We are continuously looking for opportunities to educate consumers on sending money safely, so we always advise consumers to do the following:

Double check to be sure you've entered the recipient's correct token - email address or mobile phone number - prior to sending a payment.
Remember: When you send money to an email address or mobile phone number that is already enrolled in Zelle, it's delivered typically within minutes. It's very important to enter the correct information since the payment cannot be canceled.
Zelle is intended to replace instances where cash and checks are being exchanged. Zelle does not offer protections for authorized purchases, such as those you may have with your credit and debit cards."

Chase Bank told the I-Team there will be a verification improvement in September. They added "We always work with a customer to try and recover their money. Consumers should always double check that they've typed in exactly the correct phone number or email. We then show them that information on their screen and remind them that the money cannot be retrieved once we send it.
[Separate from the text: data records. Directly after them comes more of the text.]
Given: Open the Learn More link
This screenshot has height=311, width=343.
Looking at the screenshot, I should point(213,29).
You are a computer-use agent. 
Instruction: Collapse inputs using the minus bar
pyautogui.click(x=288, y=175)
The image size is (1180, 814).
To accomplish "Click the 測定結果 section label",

Our latest improvement, coming next month, makes it even easier."

Besides a civil suit against the person who received your money, there's nothing people can do if they accidentally sent money to the wrong account like Padilla did.

"There is definitely something in the system that needs to be fixed," Padilla said.

"It is a huge loophole where, in effect, we have not caught up with technology," Garrett said.

Experts suggest talking to the recipient of the payment, immediately before and seconds after electronically sending money, to make sure it's getting to the right person.

Or, send a small amount, like one dollar. Confirm that the intended recipient receives it before sending the full amount.

If you receive money through an app mistakenly, you can easily return it using the phone number of the sender, which shows up on your screen.

If you make a mistake, the sooner you report it, the better.

After the I-Team contacted Chase Bank, they gave Padilla $800 as a courtesy.

The I-Team also asked what the popular app Venmo does to help users avoid mistakes. In a statement, the company said:

"There are several controls Venmo has in place to help users avoid sending money to the wrong person, one of which is an automatic flag to a sender when we have reason to believe they might be transacting with the wrong user. The flag is based on information Venmo has that indicates the sender and recipient, both of whom must hold Venmo accounts, don't know each other. For example, we look at information such as whether the sender and recipient have previously transacted on Venmo and whether they are not and do not share any friends on Venmo.

More protections from Venmo:

* Venmo Codes: We introduced Venmo codes, so you can easily find the Venmo profile of the person you're trying to pay. You just open the Venmo app, pull up your own code, and let your friends scan it or if you're trying to pay someone, ask them to open the Venmo app and show you their code so you can scan it. You can also email, text or AirDrop (iOS only) your code to a friend.
Automatic Flags: Before completing a payment, Venmo automatically flags to a user if we think they might be sending money to the wrong person. We look at information such as if they're sending money to a person they've never paid before and whether they are not and do not share any friends on Venmo.
Profile images: Users have the capability to add profile pictures to accounts, so you can visually verify who the person is.
Verify: Always make sure to stop and read who the final payment is going to before tapping the button. The final verification button for sending money actually says the person's name such as, "Pay John Smith $10.00."

If you do send money to the wrong person you can:
Request Money: You should send that user a charge request for the same amount of the payment, so they can pay you back. We recommend including a note asking them to pay you back for the money you sent by mistake.
Support Team: Customers can always contact the support team and they can do their best to help and provide available options to request your money back."